Climate and financial crises are serious events, requiring vigorous responses. Yet public policy is trapped in an obsolete framework with a simplistic focus on average or likely outcomes rather than on dangerous extremes. What would it take to create better analyses of extreme events in climate and finance, and an appropriate policy framework for worst-case risks? Worst-Case Economics offers accessible and surprising answers to these crucial questions.
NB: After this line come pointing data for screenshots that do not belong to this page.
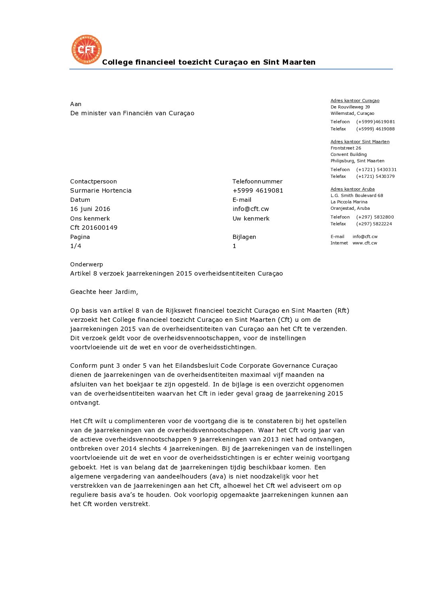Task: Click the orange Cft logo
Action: pos(87,49)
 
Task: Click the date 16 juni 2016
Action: pos(90,209)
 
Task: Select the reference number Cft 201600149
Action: pos(94,228)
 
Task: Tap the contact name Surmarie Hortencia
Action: pos(101,191)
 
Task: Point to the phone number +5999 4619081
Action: pos(258,191)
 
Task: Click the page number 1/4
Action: pos(76,246)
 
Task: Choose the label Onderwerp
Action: pos(87,264)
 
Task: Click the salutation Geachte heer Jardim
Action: pos(104,292)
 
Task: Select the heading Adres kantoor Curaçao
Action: pos(355,100)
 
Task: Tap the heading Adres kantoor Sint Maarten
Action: pos(360,142)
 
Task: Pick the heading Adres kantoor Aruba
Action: pos(353,189)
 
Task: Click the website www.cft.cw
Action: pos(365,243)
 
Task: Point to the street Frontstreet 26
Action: pos(346,148)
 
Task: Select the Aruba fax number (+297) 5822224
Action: pos(374,224)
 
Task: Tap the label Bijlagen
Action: pos(244,237)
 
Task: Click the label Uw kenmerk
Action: pos(251,219)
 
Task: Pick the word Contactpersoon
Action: pos(93,181)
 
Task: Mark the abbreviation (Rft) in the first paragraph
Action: pos(342,311)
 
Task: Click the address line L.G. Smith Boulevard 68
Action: pos(357,195)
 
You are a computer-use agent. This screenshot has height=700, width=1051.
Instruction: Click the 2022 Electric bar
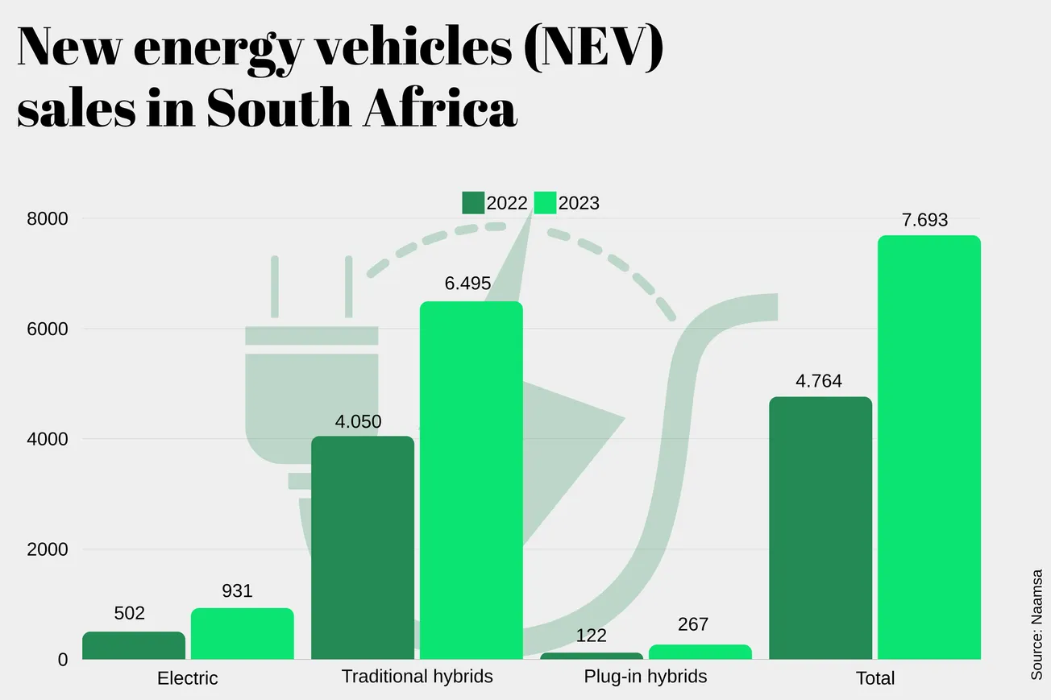134,645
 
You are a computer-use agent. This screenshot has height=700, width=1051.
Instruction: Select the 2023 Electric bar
243,634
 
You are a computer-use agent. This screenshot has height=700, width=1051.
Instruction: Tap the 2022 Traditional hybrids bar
363,548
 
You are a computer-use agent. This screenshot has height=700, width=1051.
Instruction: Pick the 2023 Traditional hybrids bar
471,480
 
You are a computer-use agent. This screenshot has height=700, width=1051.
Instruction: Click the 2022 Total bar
820,528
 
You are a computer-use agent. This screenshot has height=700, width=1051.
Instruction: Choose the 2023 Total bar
929,447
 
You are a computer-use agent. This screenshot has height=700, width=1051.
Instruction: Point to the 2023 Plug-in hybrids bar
700,652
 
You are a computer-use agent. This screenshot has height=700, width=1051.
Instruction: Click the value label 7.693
924,220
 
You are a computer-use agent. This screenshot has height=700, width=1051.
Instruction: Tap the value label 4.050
358,421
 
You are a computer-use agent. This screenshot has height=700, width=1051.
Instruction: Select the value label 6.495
467,284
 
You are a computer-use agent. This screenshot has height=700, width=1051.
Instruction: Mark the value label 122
592,636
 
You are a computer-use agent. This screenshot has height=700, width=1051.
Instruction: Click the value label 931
237,591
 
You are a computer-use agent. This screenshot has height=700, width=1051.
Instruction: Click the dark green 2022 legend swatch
473,203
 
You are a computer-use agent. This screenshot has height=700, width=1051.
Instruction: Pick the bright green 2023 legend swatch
546,203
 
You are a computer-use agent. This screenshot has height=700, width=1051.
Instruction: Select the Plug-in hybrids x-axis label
645,676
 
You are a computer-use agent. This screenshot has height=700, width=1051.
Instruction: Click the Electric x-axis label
187,678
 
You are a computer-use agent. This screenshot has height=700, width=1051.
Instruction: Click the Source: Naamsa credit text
1036,624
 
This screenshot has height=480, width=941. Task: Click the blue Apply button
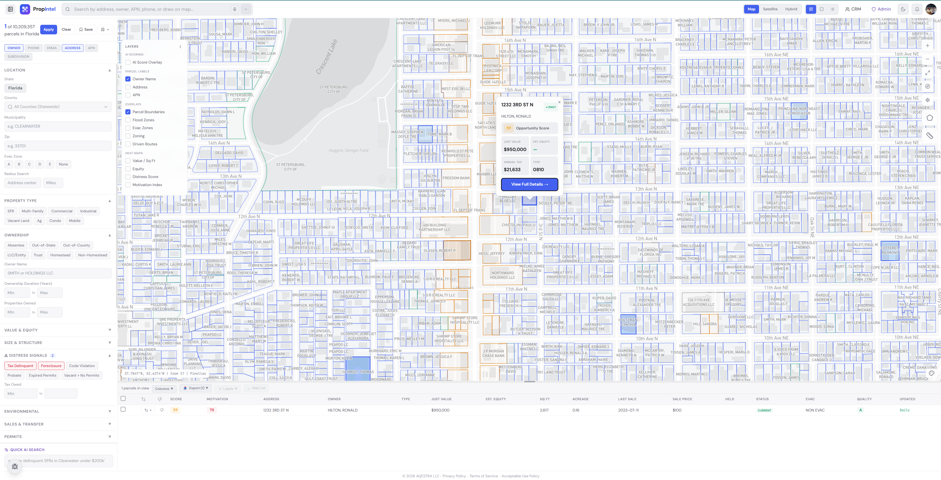49,30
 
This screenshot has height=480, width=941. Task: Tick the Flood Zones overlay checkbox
128,120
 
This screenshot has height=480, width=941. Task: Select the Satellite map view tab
770,9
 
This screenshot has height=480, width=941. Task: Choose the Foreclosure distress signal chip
51,366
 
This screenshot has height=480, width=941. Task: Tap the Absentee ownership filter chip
16,245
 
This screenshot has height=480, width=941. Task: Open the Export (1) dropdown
196,388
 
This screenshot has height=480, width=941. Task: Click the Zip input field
58,146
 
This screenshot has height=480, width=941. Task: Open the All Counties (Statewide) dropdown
58,107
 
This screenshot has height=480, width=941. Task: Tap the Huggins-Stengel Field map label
348,150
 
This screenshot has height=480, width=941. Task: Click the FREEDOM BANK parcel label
456,178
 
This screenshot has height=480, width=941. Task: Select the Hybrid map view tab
791,9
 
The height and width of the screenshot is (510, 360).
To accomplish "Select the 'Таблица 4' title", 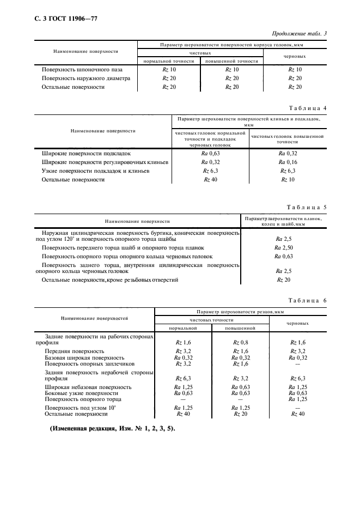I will coord(308,108).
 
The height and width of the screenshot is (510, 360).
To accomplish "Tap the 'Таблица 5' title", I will coord(308,208).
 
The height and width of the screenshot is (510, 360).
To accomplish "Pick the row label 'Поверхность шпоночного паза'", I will coord(82,70).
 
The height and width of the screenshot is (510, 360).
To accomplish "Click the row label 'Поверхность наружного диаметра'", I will coord(86,78).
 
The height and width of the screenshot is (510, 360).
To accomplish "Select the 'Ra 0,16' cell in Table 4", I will coord(288,162).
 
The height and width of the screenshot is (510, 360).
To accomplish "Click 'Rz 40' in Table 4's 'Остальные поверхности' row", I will coord(210,179).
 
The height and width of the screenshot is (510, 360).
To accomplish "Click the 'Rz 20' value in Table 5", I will coord(284,280).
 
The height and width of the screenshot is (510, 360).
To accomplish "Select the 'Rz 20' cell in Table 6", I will coord(240,414).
Here’s a short sample of the text, from Chapter 10:
Several years ago I proposed a name for a new climate economics model, which would have had the acronym ACDC. Cooler heads prevailed, as my colleagues insisted that many people would either not recognize or not appreciate references to heavy metal bands. Nonetheless, the ACDC model would have allowed one improvement in the jargon of climate change. The scenario of policy inaction leading to a steadily worsening climate, blandly referred to as the “reference case” or “business as usual” in many models, could have been named for the band’s 1979 album, Highway to Hell. The title song offers one metaphor hinting at the problem of irreversibility, a “season ticket on a one-way ride.”
The song’s relevant insights unfortunately end there. The lyrics extol an adolescent vision of hell as daring to be bad enough to associate with unwholesome characters your mother warned you against, such as rock stars with their depraved lifestyles. Shortly after Highway to Hell was released, the lead singer for AC/DC drank himself to death, so your mother may have been onto something.
Our society, to date, is daring to be bad enough to ignore risks that the scientific community has warned us against. In the absence of sensible climate policies, we have bought our season ticket; we are traveling that highway, on a one-way ride toward ever-higher temperatures. The tipping points at which irreversible losses occur are scattered along the road, some farther ahead than others. One form of uncertainty concerns the thresholds for particular tipping points; how far down the highway is each potential disaster located? Another uncertainty involves the speed at which the world is warming; how fast are we moving on our satanic road trip? We are driving into a fog, without a working speedometer.